> _What to work on_: Every line from the one containing "Vive Andina (409, 7)" through the last line below should be reproduced exactly; please include nothing else.

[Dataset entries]
○ ○ ○ ○ ○

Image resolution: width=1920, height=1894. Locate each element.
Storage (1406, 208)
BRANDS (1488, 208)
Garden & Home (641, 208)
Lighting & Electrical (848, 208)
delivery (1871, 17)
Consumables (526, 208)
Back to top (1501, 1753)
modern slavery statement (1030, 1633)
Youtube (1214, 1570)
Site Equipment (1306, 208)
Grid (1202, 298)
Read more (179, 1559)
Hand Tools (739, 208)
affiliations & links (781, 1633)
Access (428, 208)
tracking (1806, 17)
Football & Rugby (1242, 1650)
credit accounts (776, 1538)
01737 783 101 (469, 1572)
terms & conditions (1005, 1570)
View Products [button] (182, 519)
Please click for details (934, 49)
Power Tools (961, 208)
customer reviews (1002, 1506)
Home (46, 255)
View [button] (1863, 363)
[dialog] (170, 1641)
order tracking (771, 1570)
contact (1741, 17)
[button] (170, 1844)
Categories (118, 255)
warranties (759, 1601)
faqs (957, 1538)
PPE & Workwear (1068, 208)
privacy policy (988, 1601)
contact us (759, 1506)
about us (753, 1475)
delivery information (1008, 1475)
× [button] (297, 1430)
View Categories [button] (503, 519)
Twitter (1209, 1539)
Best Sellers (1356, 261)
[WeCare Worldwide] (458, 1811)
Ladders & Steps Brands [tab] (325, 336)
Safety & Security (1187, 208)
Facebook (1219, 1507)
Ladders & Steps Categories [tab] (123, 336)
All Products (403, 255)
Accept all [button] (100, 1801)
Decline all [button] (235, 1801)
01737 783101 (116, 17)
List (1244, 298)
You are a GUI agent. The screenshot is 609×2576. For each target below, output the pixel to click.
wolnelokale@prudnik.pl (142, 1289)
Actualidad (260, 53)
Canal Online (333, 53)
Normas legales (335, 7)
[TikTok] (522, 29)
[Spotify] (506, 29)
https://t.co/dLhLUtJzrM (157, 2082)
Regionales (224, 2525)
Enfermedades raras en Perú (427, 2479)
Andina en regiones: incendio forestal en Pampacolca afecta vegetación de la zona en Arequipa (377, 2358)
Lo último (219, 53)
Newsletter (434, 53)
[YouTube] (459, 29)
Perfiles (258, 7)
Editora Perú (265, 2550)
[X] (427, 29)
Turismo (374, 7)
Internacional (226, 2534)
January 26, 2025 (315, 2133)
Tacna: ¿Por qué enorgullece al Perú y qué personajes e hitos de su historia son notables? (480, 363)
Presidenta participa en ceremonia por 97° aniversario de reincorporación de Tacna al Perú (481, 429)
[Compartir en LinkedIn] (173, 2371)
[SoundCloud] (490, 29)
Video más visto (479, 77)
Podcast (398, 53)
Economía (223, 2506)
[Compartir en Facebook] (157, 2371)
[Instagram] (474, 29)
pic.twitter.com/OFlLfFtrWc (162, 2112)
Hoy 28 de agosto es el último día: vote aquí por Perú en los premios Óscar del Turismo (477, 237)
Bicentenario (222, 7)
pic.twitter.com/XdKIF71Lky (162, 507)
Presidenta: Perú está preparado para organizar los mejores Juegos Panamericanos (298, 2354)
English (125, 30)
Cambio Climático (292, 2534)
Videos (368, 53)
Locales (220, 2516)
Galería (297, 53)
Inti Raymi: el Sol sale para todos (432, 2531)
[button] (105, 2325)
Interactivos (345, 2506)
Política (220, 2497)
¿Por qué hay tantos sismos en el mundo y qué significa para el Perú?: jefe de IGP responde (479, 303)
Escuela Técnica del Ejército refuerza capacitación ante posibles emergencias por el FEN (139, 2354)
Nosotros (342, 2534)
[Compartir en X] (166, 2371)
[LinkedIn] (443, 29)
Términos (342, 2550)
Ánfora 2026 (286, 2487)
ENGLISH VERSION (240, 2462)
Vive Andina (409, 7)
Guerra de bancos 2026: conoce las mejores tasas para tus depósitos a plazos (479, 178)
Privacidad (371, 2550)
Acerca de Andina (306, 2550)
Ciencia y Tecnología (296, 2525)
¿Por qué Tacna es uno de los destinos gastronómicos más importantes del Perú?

○ ○ ○ ○ ○

> _Reply to the task_:
Vive Andina (409, 7)
Guerra de bancos 2026: conoce las mejores tasas para tus depósitos a plazos (479, 178)
Privacidad (371, 2550)
Acerca de Andina (306, 2550)
Ciencia y Tecnología (296, 2525)
¿Por qué Tacna es uno de los destinos gastronómicos más importantes del Perú?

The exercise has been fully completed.